There is a certain amount of vision loss that your older patients can expect over time as part of the natural aging process.
This will usually show up in the form of blurriness as a result of dry eyes because the natural eye lubrication process is not working as effectively as when your patients were younger. However, if your patients start to have noticeable vision loss, particularly around the central part of their field of vision, that is more likely than not the result of macular degeneration, rather than just simply the effects of aging.
Fortunately, there appears to be some evidence that supplementing your patients’ diets with lutein may help protect their vision against macular degeneration.
Fast facts about macular degeneration
Macular degeneration is the deterioration of the center of the retina (the macula), which is the back layer of the eye that records the images we see, and then sends those images to the brain. It will show up as a loss of vision right in the center of the eye.1 Dry macular degeneration is the most common type (approximately 85 percent of cases), which does not involve any blood or serum leakage.
In such cases, the retina atrophies.1 In the less-common wet type of macular degeneration, blood vessels grow under the retina and macula, and leak. This can cause the retina and macula to lift up and bulge.
Macular degeneration is the leading cause of irreversible vision loss in America, affecting more than 10 million people over the age of 60. The risk for developing macular degeneration increases dramatically with age, going from 2 percent for adults between the ages of 50 and 59, to almost 30 percent for those over the age of 75.2
Good sources of lutein
While there are lutein supplements available, the best sources are from fresh vegetables, particularly spinach and kale. Other good sources include: carrots, broccoli, red and yellow peppers, sweet corn, and tomatoes.
Can lutein protect against macular degeneration?
A small pilot study published in the Journal of the American Optometry Association examined the effect of lutein on the progression of macular degeneration.3 Fourteen subjects between the ages of 51 and 79, with symptoms of advanced macular degeneration, added four to seven weekly servings of spinach into their regular diet.

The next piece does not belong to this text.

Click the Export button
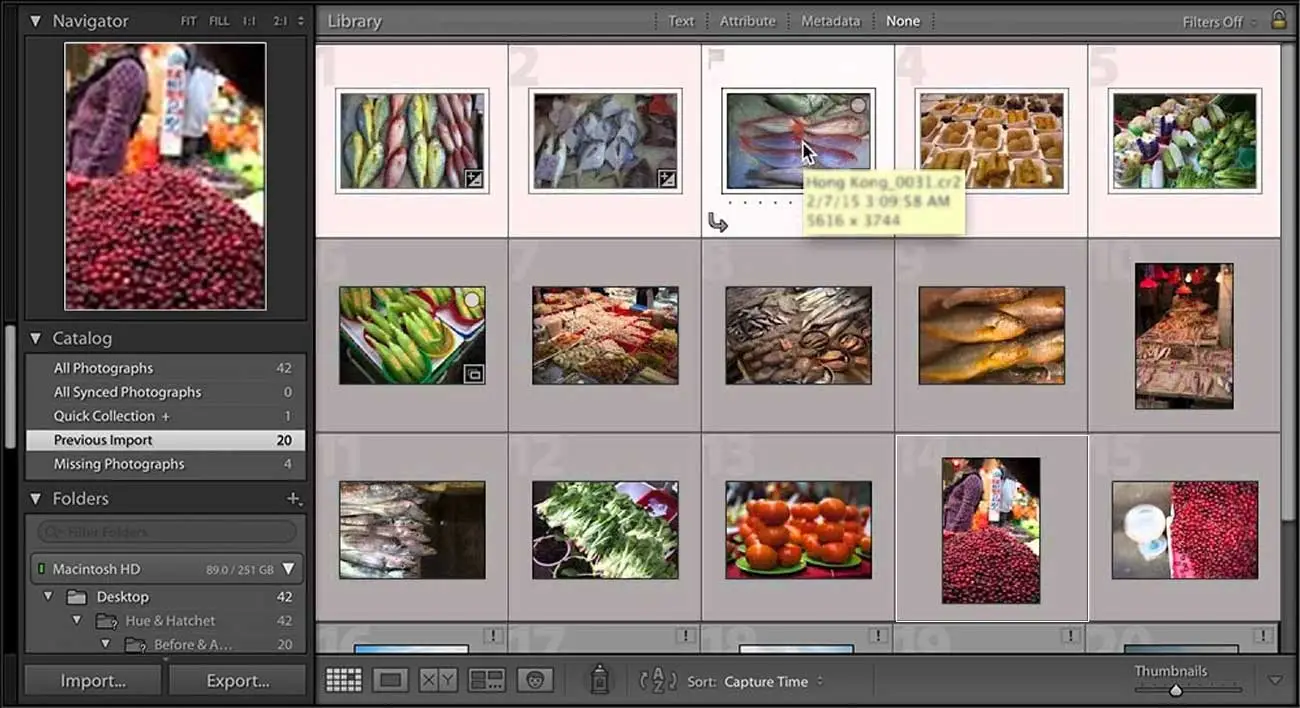Screen dimensions: 1300x708 (x=237, y=681)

At the end of 12 months, the subjects reported improvement in various symptoms, such as blurry vision and loss of central vision.3
A more recent meta-analysis, published in Ophthalmic Research, pooled together the results of a number of smaller studies to find similar patterns among the findings.4 The researchers found that lutein supplementation did appear to improve macular degeneration symptoms. Furthermore, a dose of 10 mg appeared to be the most effective.
- What is macular degeneration? American Macular Degeneration Foundation. Accessed July 24, 2017.

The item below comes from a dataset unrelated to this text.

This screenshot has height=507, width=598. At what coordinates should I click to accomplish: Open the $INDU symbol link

- Friedman DS, O’Colmain BJ, Muñoz B, et al. (2004). Prevalence of age-related macular degeneration in the United States. Archives of Ophthalmology, 122(4), 564-572.
- Richer S. (1999). ARMD–pilot (case series) environmental intervention data. Journal of the American Optometry Association, 70(1), 24-36.
- Wang X, Jiang C, Zhang Y, et al. (2014). Role of lutein supplementation in the management of age-related macular degeneration: meta-analysis of randomized controlled trials. Ophthalmic Research, 52(4), 198-205.